The latest garbage involves Miguel Cotto and his performance against Manny Pacquiao this past Saturday. I’ve seen the words “brave,” “heroic,” “classy” thrown around to describe his effort. But wouldn’t it be nice if we told the truth just this one time? Replace those adjectives with real descriptions of what we just saw from Cotto: “cowardly,” “weak-willed,” “yellow.”
Listen, before I start taking flack for calling any fighter a coward when they are surely braver than some fat slob behind a keyboard, let me just remind you that these are guys that are making their living as professional warriors. They’ve put themselves up there to be judged, analyzed and critiqued as a breed apart from the average man.
Cotto’s performance on Saturday was reminiscent of my performance back in ’87 when a chain-wielding member of the Sacramento branch of the Hell’s Angels chased me around a VFW parking lot for a good thirty minutes while I ducked behind cars and yelped like a lady.
And, like Cotto, I eventually succumbed and took my ass beating…but without a 10 million dollar check waiting for me and sans several thousand apologists calling my flat-out chicken-defense “heroic.”

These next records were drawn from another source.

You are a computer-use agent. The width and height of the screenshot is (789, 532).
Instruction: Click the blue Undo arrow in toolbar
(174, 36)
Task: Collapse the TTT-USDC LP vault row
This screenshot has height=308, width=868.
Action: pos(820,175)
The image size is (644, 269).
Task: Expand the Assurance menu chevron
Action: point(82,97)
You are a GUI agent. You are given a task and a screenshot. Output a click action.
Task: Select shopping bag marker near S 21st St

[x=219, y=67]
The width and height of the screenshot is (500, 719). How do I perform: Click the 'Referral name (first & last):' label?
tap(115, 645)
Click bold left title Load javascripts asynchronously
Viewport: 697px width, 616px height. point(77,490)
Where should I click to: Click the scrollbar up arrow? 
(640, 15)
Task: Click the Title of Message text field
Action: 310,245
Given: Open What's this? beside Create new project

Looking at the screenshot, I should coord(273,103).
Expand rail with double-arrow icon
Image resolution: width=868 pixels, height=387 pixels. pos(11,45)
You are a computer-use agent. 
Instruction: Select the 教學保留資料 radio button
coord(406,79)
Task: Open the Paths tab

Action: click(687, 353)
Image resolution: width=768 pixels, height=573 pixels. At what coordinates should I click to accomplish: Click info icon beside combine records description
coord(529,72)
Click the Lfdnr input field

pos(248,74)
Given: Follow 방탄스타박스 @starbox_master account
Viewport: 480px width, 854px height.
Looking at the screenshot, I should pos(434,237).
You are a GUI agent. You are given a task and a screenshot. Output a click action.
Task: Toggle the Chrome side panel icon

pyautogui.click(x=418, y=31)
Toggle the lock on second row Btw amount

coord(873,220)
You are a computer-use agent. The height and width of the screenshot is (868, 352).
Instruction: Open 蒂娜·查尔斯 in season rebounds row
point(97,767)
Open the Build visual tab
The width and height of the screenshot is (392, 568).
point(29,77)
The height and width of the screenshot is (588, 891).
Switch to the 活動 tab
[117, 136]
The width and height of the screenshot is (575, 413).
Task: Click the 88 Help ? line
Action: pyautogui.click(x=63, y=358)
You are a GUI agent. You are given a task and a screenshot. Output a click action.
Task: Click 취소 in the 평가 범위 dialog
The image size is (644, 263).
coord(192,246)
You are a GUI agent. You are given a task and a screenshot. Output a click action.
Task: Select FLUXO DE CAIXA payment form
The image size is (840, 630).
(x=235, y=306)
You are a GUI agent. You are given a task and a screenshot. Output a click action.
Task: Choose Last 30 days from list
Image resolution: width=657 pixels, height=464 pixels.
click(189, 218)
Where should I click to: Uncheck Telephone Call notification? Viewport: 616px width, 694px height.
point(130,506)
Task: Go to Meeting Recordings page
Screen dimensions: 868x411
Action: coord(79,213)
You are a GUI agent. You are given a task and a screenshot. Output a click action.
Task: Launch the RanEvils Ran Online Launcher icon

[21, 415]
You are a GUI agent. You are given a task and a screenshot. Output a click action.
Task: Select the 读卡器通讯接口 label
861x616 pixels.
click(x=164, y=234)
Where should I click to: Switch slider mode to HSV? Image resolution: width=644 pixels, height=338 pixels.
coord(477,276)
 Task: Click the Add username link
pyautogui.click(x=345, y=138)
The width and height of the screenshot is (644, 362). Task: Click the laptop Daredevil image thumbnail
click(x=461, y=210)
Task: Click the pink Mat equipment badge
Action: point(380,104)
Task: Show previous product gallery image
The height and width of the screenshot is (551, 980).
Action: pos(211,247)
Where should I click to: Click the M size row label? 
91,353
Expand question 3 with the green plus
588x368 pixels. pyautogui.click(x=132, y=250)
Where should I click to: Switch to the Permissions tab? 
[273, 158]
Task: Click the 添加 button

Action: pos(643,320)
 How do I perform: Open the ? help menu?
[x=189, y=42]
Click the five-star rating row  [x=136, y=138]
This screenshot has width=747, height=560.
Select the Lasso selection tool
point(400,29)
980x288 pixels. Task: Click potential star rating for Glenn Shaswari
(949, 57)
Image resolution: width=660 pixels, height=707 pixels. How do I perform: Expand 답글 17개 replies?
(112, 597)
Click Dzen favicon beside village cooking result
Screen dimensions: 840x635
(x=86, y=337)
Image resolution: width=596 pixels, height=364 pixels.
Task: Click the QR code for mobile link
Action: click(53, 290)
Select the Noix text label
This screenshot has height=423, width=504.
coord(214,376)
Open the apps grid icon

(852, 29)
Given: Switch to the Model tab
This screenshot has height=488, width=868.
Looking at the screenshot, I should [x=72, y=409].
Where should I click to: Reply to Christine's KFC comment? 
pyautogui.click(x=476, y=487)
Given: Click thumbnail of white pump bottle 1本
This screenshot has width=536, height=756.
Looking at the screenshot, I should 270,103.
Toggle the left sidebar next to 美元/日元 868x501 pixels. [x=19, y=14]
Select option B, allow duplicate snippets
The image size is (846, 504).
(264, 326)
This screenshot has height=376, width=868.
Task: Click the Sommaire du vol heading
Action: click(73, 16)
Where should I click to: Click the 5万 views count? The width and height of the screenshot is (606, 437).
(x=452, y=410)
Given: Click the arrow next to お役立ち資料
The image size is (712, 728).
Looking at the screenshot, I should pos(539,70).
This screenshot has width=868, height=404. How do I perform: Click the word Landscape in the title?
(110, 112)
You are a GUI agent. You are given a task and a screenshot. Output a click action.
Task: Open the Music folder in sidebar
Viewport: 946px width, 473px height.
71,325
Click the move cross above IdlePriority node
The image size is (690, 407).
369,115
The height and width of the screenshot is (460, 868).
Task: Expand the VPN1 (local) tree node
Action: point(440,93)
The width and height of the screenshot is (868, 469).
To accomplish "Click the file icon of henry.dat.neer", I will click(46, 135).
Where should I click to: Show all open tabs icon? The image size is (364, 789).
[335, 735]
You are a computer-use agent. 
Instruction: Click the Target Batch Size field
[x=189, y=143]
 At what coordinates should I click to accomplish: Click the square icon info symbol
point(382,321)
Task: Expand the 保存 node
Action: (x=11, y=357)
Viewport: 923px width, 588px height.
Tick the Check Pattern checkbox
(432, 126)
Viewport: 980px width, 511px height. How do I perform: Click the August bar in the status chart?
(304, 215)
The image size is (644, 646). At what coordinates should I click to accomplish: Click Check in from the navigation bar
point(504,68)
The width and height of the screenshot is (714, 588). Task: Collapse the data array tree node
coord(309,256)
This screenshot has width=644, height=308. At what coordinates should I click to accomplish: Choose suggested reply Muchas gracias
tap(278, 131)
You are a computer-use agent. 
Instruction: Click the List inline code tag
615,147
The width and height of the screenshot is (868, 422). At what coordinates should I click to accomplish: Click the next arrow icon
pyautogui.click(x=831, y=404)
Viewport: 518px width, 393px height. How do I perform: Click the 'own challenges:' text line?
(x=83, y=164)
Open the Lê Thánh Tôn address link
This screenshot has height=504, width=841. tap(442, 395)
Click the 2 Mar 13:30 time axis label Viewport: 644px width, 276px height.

Cotto, as soon as he felt the pressure, began to run. He ran more than any runner has been accused of running in boxing. Cotto’s sprinting went beyond defense. His “Fight or Flight” instinct went off and he decided to run…run…run.
There were times when I felt like I was watching Mel Gibson’s Apocalypto instead of a PPV main event, billed to be the fight of the year.
Even the usually even-tempered Pacquiao was finding Cotto’s pugilistic track meet to be distasteful as he openly showed his frustration at Cotto’s unwillingness to actually fight in the second half of the bout.
And this isn’t the first time that Cotto has put in such a limp-wristed performance. Against Mosley, he began to run at the end when Mosley started coming on strong; Against Margarito, he sprinted from corner to corner, like he was looking for a place to hide inside the ropes; Even against Clottey, when the going got tough, Cotto got the urge to be the Puerto Rican Jesse Owens.
So, let’s call a spade a spade. Cotto’s a great front-runner; Awesomely brave when he’s beating up an inferior opponent. But when the chips are down and he needs to pull out a big win against an unrelenting foe, he’d much rather be doing road work.